Sustainability: streets made of plastic waste – economy

Conventional road building is hard work, noisy and dirty. Before the traffic can roll in, the ground has to be prepared with tons of sand, grit, gravel and tar. After all, the new roadway should be able to withstand the stresses and strains of cars and trucks for decades and lose its shape as little as possible. Every cable and pipe must be carefully planned. Every change means massive excavation work and a new construction site.

With prefabricated modules made of recycled plastic, the Dutch start-up “Plasticroad” promises much faster and easier road construction. Like prefabricated parquet, road sections can be put together with the new system. Heavy foundations and laborious excavation work are not necessary. The relatively light elements made of plastic granulate can be laid in a simple bed of sand.
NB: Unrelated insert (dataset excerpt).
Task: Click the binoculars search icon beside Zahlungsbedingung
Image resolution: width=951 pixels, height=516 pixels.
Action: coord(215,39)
In addition, a cavity for all the necessary cables is integrated in the interior of the modules, similar to some of the walls of modern prefabricated house construction.
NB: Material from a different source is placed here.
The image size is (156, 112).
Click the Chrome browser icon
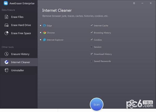(x=44, y=33)

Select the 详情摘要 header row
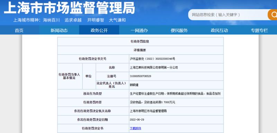141,50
Product developer Anne Koudstaal from Plasticroad describes the advantages of the concept as the prefabricated structure not only makes the construction but also the maintenance of streets easier, since access to the carriageway becomes easier.

There are also objections to the use of plastic in road construction

The plastic granulate from which the road modules are made consists of recycled plastic. Instead of releasing the environmentally harmful greenhouse gas CO₂ from waste incineration, yoghurt pots, bottle caps or straws are shredded and used as part of a street. If individual modules are exchanged, they can be recycled and processed one hundred percent as raw material into new road elements – without the use of new materials and without causing waste.

Given the global plastic waste problem, the idea of ​​reusing recycled plastic in streets sounds tempting. It’s not entirely new either. The use of plastic in road repairs is being tested in Cumbria in north-west England. In parts of India, this has even been mandatory since 2015. However, the whole street is not built from plastic, recycled plastic only replaces a small part of the bitumen that serves as a binding agent in the asphalt.

However, there are also objections to the use of plastic in road construction. The Federal Environment Agency fears that microscopic pieces of plastic will be distributed in the environment through abrasion from the road and that this could pollute the respective ecosystem in the long term. With the Plasticroad system, abrasion is prevented by a coating that also protects the material from aging processes caused by UV radiation.

First pilot project in the Netherlands: 30 meter long bicycle lanes

And the new modular street can do even more: Thanks to the cavity inside, it also serves as a rainwater reservoir and could thus become a valuable component of sustainable urban infrastructure in view of the increasing heavy rain events in Europe forecast by climate experts. Because the existing sewer systems are not dimensioned for such large amounts of water. The result: floods and stagnant water on the streets. The modules from Plasticroad, on the other hand, catch the water inside and drain it slowly and in a controlled manner to the ground.

The team has been working on the elements of the plastic road for eight years. The first pilot projects were built in the Dutch municipalities of Zwolle and Giethoorn, each in the form of a 30-meter-long cycle path. Each lane contains around a ton of recycled plastic, which corresponds to around 218,000 plastic cups and weighs four times less than that of a conventional road. Since autumn 2018, sensors in both test sections have been providing data on the temperature of the material, the number of bicycles passed or the water level in the lane. The data made it possible to make the road even more robust than the pilots, so that cars can now drive on it, according to Plasticroad.

Industrial production has now started. The first parking spaces and a residential street were realized this year in the municipality of Almere. Ultimately, only years of practical tests can show how the product behaves under road conditions with higher loads than with the cycle path pilots.